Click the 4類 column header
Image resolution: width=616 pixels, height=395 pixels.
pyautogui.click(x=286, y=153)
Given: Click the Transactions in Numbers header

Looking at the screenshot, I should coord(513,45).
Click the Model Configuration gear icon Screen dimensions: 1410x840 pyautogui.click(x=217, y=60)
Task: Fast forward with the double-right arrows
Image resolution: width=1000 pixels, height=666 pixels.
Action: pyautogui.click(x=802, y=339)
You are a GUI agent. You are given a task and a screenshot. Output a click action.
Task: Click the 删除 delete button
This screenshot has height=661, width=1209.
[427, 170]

━━━━

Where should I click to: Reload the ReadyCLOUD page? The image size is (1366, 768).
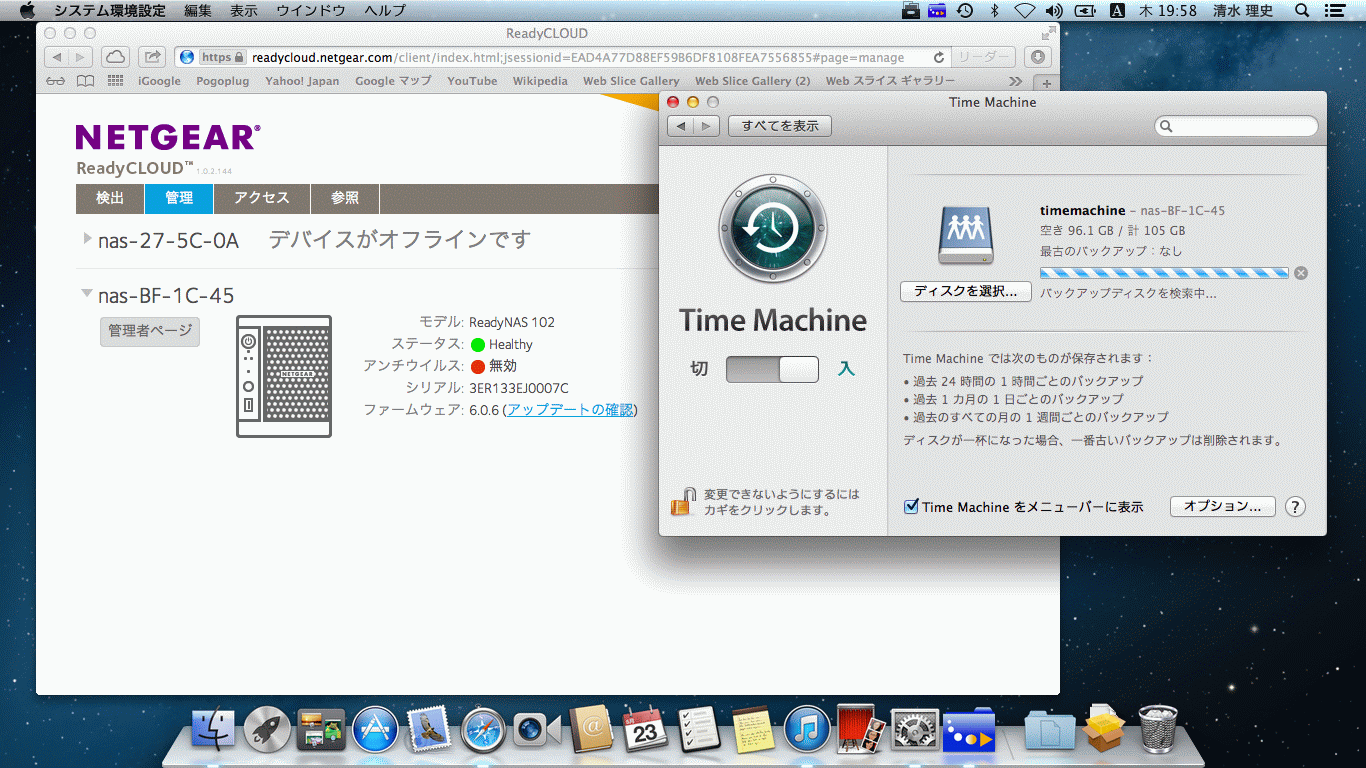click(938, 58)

━━━━

[Exercise] Copy verbatim, from the listing above, each line from the one containing "Given: Click the" down to the one containing "You are a GUI", inclusive.

[Answer to this exercise]
Given: Click the Transactions in Numbers header

Looking at the screenshot, I should coord(513,45).
Click the Model Configuration gear icon Screen dimensions: 1410x840 pyautogui.click(x=217, y=60)
Task: Fast forward with the double-right arrows
Image resolution: width=1000 pixels, height=666 pixels.
Action: pyautogui.click(x=802, y=339)
You are a GUI agent. You are given a task and a screenshot. Output a click action.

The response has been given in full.